(Collected data entries)
———

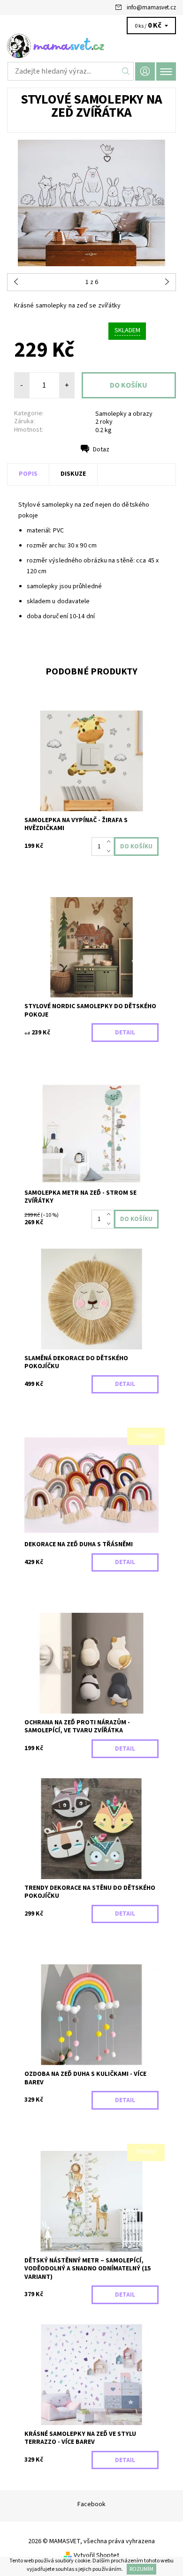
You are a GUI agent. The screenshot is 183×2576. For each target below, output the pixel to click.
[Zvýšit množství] (110, 841)
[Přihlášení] (145, 71)
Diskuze (73, 474)
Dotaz (101, 449)
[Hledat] (126, 71)
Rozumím (141, 2569)
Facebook (91, 2504)
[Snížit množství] (110, 851)
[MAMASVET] (91, 46)
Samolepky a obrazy (123, 414)
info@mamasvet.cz (151, 7)
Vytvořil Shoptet (96, 2555)
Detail (125, 1032)
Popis (28, 474)
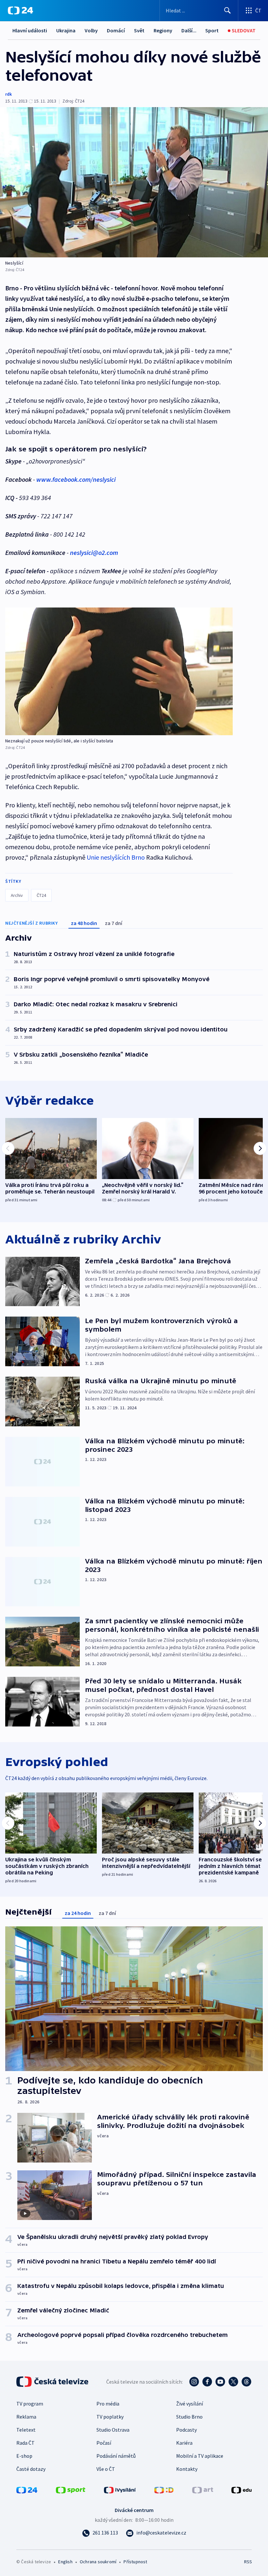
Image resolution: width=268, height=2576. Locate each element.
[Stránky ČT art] (202, 2489)
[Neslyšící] (134, 182)
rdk (8, 94)
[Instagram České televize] (194, 2381)
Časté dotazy (30, 2469)
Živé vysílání (189, 2403)
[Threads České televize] (246, 2381)
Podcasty (186, 2429)
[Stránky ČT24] (26, 2489)
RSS (248, 2562)
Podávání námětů (116, 2456)
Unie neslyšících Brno (116, 857)
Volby (91, 30)
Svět (139, 30)
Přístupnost (135, 2562)
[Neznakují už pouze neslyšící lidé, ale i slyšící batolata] (119, 671)
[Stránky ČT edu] (241, 2489)
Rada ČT (25, 2442)
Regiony (163, 30)
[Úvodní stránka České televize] (53, 2381)
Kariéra (184, 2442)
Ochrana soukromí (98, 2562)
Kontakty (186, 2469)
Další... (188, 30)
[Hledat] (227, 10)
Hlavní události (29, 30)
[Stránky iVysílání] (120, 2489)
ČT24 (41, 895)
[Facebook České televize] (207, 2381)
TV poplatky (110, 2416)
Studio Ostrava (112, 2429)
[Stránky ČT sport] (70, 2489)
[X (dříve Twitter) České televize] (233, 2381)
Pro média (107, 2403)
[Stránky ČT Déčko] (164, 2489)
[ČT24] (20, 10)
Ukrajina (65, 30)
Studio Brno (189, 2416)
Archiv (17, 895)
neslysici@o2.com (94, 552)
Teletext (26, 2429)
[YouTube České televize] (220, 2381)
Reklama (26, 2416)
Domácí (116, 30)
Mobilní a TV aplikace (199, 2456)
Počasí (103, 2442)
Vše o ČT (105, 2469)
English (65, 2562)
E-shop (24, 2456)
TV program (29, 2403)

———

--- Work task ---
Could you write all the entries out again exactly, but without their pictures?

--- Output below ---
You are a GUI agent. The screenshot is 183×2576. For each target below, output the pixel to click.
[Zvýšit množství] (110, 841)
[Přihlášení] (145, 71)
Diskuze (73, 474)
Dotaz (101, 449)
[Hledat] (126, 71)
Rozumím (141, 2569)
Facebook (91, 2504)
[Snížit množství] (110, 851)
[MAMASVET] (91, 46)
Samolepky a obrazy (123, 414)
info@mamasvet.cz (151, 7)
Vytvořil Shoptet (96, 2555)
Detail (125, 1032)
Popis (28, 474)
Image resolution: width=268, height=2576. Locate each element.
[Stránky ČT art] (202, 2489)
[Neslyšící] (134, 182)
rdk (8, 94)
[Instagram České televize] (194, 2381)
Časté dotazy (30, 2469)
Živé vysílání (189, 2403)
[Threads České televize] (246, 2381)
Podcasty (186, 2429)
[Stránky ČT24] (26, 2489)
RSS (248, 2562)
Podávání námětů (116, 2456)
Unie neslyšících Brno (116, 857)
Volby (91, 30)
Svět (139, 30)
Přístupnost (135, 2562)
[Neznakují už pouze neslyšící lidé, ale i slyšící batolata] (119, 671)
[Stránky ČT edu] (241, 2489)
Rada ČT (25, 2442)
Regiony (163, 30)
[Úvodní stránka České televize] (53, 2381)
Kariéra (184, 2442)
Ochrana soukromí (98, 2562)
Kontakty (186, 2469)
Další... (188, 30)
[Hledat] (227, 10)
Hlavní události (29, 30)
[Stránky iVysílání] (120, 2489)
ČT24 (41, 895)
[Facebook České televize] (207, 2381)
TV poplatky (110, 2416)
Studio Ostrava (112, 2429)
[Stránky ČT sport] (70, 2489)
[X (dříve Twitter) České televize] (233, 2381)
Pro média (107, 2403)
[Stránky ČT Déčko] (164, 2489)
[ČT24] (20, 10)
Ukrajina (65, 30)
Studio Brno (189, 2416)
Archiv (17, 895)
neslysici@o2.com (94, 552)
Teletext (26, 2429)
[YouTube České televize] (220, 2381)
Reklama (26, 2416)
Domácí (116, 30)
Mobilní a TV aplikace (199, 2456)
Počasí (103, 2442)
Vše o ČT (105, 2469)
English (65, 2562)
E-shop (24, 2456)
TV program (29, 2403)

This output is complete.